Aunque aquí abajo las cosas cuestan, no hay que olvidar la promesa del cielo. Esa felicidad completa, absoluta, duradera, la encontraremos. Estamos en camino, somos viandantes. Sabemos que en esta morada reina la imperfección, pero que también la alcanzaremos. Los que creemos en el cielo no lo podemos olvidar. No vivamos como criaturas sin fe, sin esperanza. Hay una gran diferencia entre quien sabe que no ha de morir, que vivirá para siempre, y aquellos que, por no creer en el más allá, todo lo tienen que alcanzar ya.
Los creyentes no podemos mundanizarnos, vivir como si todo lo tuviéramos que lograr en la tierra, sin dejar nada para el paraíso. La vida terrena es un aperitivo de lo que será la eterna. Hay que saber esperar, dejar algo para luego, no vivir en el todo ya y para mí. Dice Camino: “El cielo: -ni ojo alguno vio, ni oreja oyó, ni pasaron a hombre por pensamiento las cosas que tiene Dios preparadas para aquellos que le aman-. ¿No te empujan a luchar esas revelaciones del apóstol?”
Saber esperar es ser justos, honrados, sacrificados, pensar en los demás. Nos podríamos preguntar en qué se distingue nuestra vida de creyentes de las de los paganos. En algo se tienen que notar nuestras creencias. Así lo entendían los primeros cristianos, como relata la Epístola a Diogneto (s. II): “Igual que todos, se casan y engendran hijos, pero no se deshacen de los hijos que conciben. Tienen la mesa en común, pero no el lecho. Viven en la carne, pero no según la carne. Viven en la tierra, pero su ciudadanía está en el cielo. Obedecen las leyes establecidas, y con su modo de vivir superan estas leyes. Aman a todos, y todos los persiguen. Se los condena sin conocerlos”.

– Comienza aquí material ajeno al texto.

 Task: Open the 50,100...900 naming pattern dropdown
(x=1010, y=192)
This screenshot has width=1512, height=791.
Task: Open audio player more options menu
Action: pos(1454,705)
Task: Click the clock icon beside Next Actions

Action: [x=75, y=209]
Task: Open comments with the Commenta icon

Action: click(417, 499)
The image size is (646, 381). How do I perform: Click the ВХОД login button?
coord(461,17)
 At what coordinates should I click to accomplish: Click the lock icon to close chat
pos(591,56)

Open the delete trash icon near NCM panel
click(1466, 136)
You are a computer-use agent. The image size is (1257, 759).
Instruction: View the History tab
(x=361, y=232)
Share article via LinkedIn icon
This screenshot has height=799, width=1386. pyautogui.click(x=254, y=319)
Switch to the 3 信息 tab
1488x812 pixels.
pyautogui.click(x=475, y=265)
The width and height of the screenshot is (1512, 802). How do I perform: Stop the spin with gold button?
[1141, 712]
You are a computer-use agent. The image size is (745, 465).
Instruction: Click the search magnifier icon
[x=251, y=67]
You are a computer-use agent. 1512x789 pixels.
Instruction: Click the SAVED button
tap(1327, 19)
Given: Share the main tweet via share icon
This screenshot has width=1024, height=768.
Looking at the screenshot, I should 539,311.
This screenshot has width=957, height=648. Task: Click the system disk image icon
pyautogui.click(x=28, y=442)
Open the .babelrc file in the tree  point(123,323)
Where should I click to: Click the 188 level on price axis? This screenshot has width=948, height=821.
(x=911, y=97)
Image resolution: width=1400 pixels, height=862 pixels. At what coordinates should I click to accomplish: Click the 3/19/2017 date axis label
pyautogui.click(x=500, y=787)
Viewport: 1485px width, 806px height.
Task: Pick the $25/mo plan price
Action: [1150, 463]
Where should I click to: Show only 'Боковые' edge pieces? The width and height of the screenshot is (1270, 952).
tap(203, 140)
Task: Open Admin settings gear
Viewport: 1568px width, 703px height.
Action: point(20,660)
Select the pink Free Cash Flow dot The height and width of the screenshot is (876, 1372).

Buscamos ir al paraíso haciendo de la tierra un pedacito, un anticipo del cielo. Sigue diciendo san Josemaría: “Cada vez estoy más persuadido: la felicidad del cielo es para los que saben ser felices en la tierra”. Pero hay que luchar y amar, tener paciencia y contar con la cruz: la contrariedad, incomprensión, enfermedad… Si se llevan por amor, no son tan pesadas.